With government relocated, Egypt set to unveil overhaul of downtown Cairo

By Patrick Werr

CAIRO (Reuters) – Egypt’s sovereign wealth fund is finalising a masterplan to revamp Cairo’s historic centre now that government ministries have largely moved to a new capital to the east, and hopes to break ground on the project within months, its chief executive said.

The area, modelled on Paris in the 1860s, is filled with elegant but crumbling buildings constructed over the subsequent seven decades. Many were nationalised in the 1950s and 1960s and left in disrepair.

The Sovereign Fund has already taken control of three prime properties in central Cairo, and received ownership of 11 former ministry buildings in a decree published this week in the official gazette.

It is also overseeing the real estate portfolio of Misr Insurance Holding, which includes nearly a hundred buildings, most built before World War Two.

The blueprint includes the government quarter on the southern edge of downtown and involves traffic plans, area surveys and plans to repurpose various buildings, the fund’s CEO, Ayman Soliman, told Reuters.
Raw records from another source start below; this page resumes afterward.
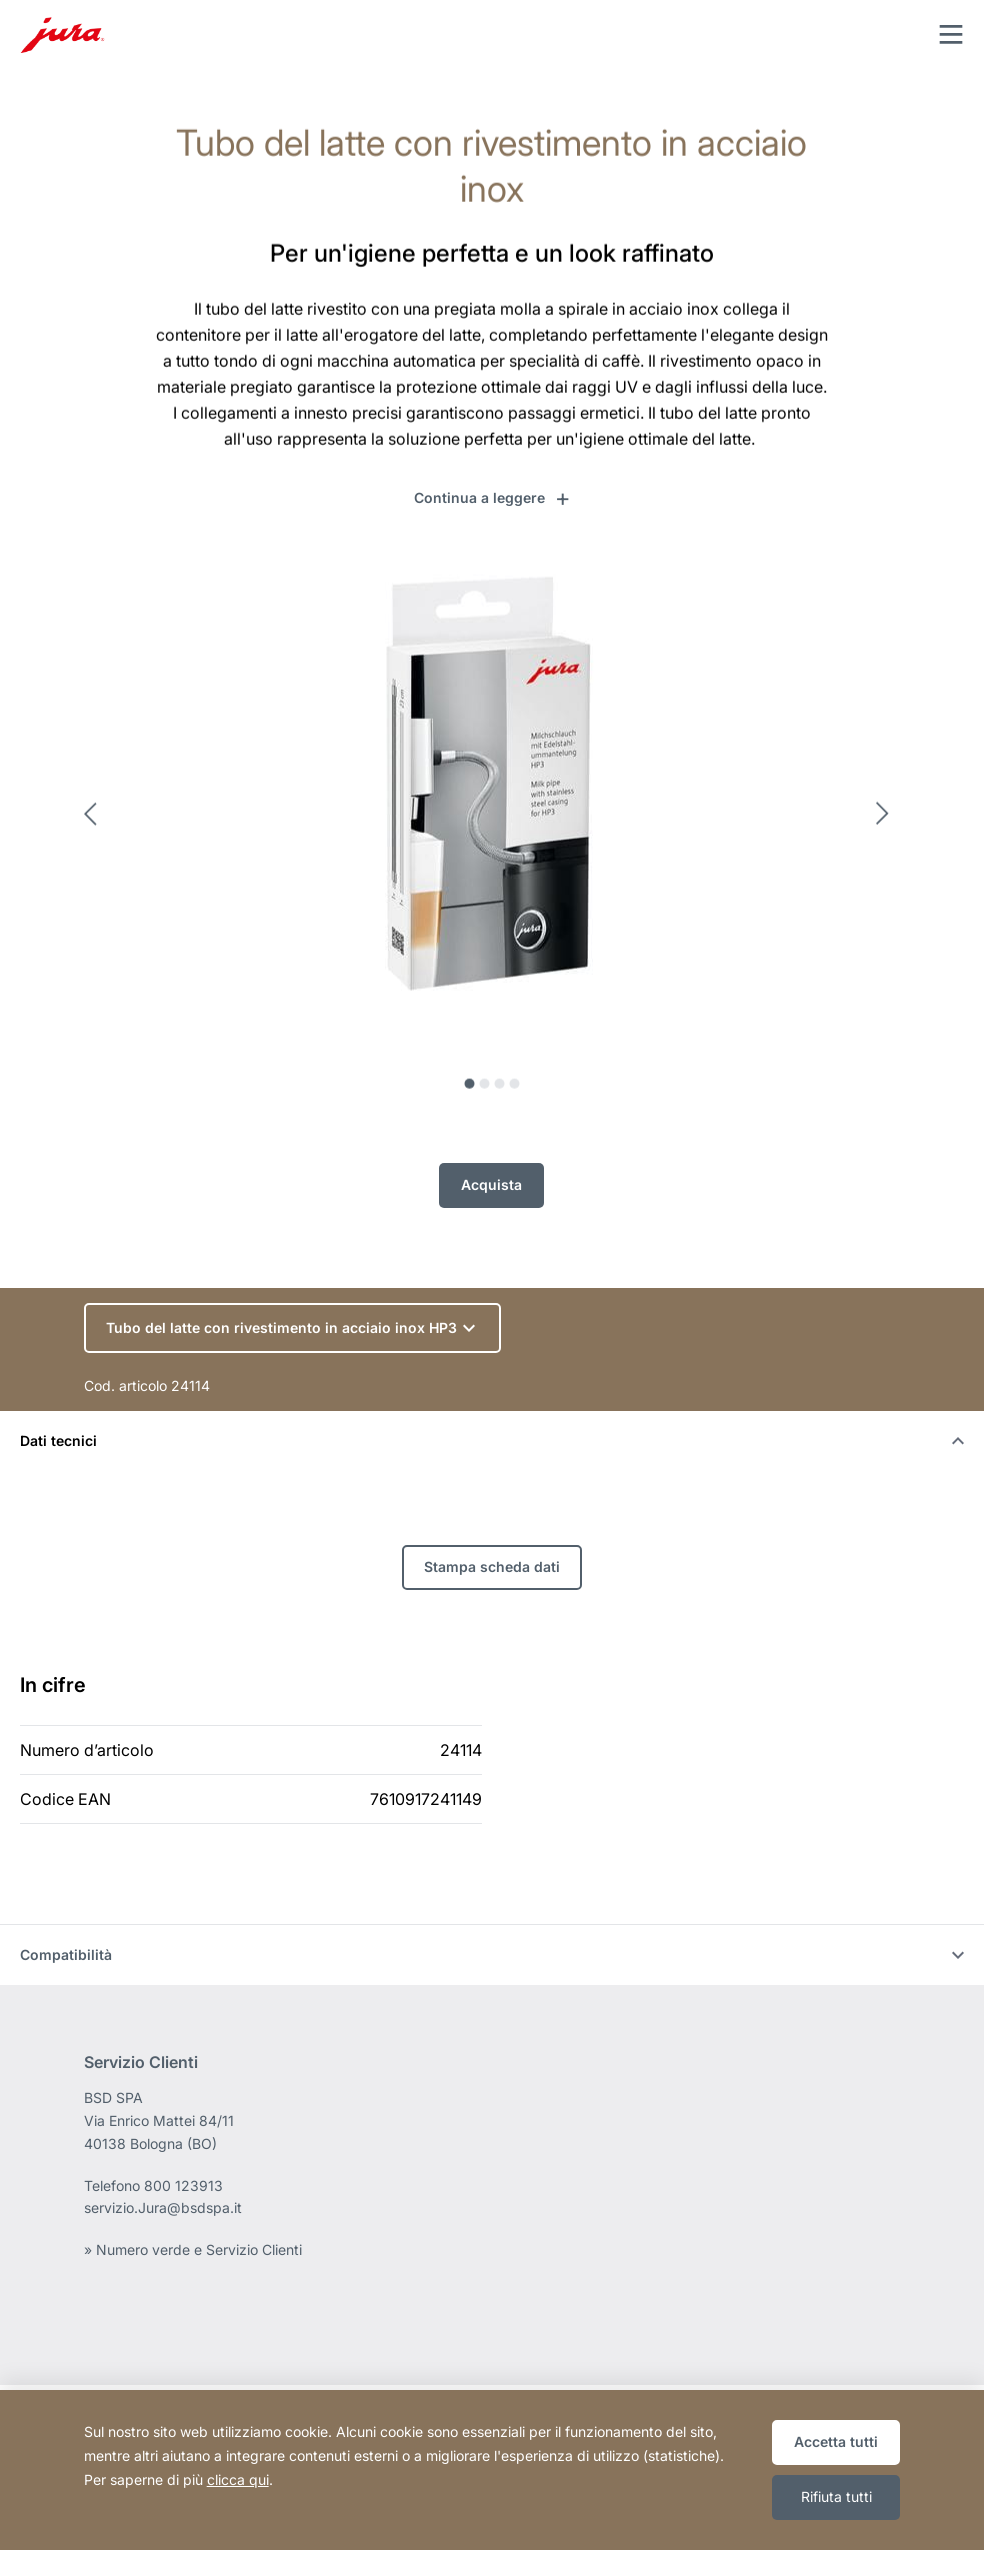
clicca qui (238, 2479)
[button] (492, 497)
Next (888, 824)
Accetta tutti (836, 2441)
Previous (96, 824)
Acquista (491, 1178)
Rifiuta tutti (836, 2496)
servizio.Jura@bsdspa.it (163, 2207)
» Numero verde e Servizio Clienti (193, 2249)
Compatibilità (492, 1954)
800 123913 (183, 2185)
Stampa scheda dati (492, 1566)
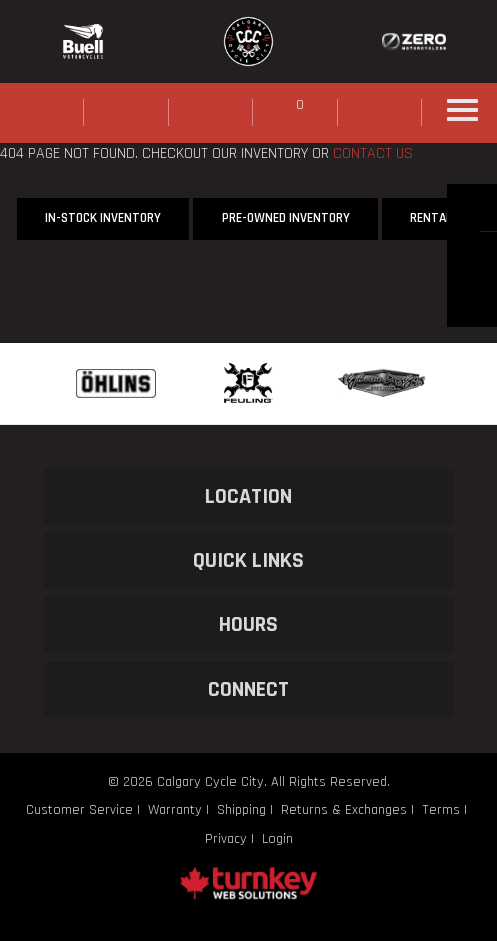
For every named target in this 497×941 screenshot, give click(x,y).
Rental (431, 218)
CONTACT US (373, 153)
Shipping (241, 810)
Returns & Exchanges (344, 810)
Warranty (175, 810)
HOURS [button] (248, 624)
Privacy (226, 839)
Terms (441, 810)
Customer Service (79, 810)
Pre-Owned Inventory (286, 218)
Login (277, 839)
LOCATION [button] (248, 496)
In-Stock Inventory (103, 218)
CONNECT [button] (248, 689)
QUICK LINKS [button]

The fund will bring in private companies to own and finance much of the properties.

The European Bank for Reconstruction and Development and two international advisers are helping to draw it up.

“It’s coming over the course of the coming weeks,” Soliman said.


Much of the government has transferred in recent months to ministries and offices in a lavish new capital being built 45 km (28 miles) east of Cairo.

The fund expects to take over many former government buildings to either sell, manage on behalf of the government or turn over to private developers in exchange for a minority ownership stake in the projects.

“Some of the buildings are already evacuated, but there is a mobilisation plan for relocating into concentrated locations for whoever is staying and not moving to the new capital,” Soliman said.

The plan will discourage some activities, such as warehousing and storage, while encouraging others, such as tourism.

It provides for preservation of architectural styles through a permitting system, weekend pedestrian zones and the creation of parking garages in place of uglier buildings.

Work on the ground would begin “probably within the first half of this year,” Soliman said.

“We’re getting done with the paperwork and from then on you’ll be seeing boots on the ground.”


The three vacated properties the fund has received are Tahrir Square’s colossal Mogamma building – formerly a notoriously dysfunctional one-stop bureaucratic shop – the interior ministry compound and a now-vacant Nile-side lot once occupied by the headquarters of former ruling National Democratic Party (NDP).

The NDP building was burned during Egypt’s 2011 uprising, then demolished.

All three will be repurposed for multiple uses including offices, apartments, leisure and hospitality, with external work now following internal work at the Mogamma site.

A proposal on the NDP land will be announced once permits are secured. Soliman did not rule out reports that a soaring skyscraper could be constructed.

The sprawling former interior ministry compound, which has good power and digital wiring, is being turned into a business park catering to start-ups and tourism. It would include a three-star Moxy hotel by Marriott, the first in Egypt, Soliman said.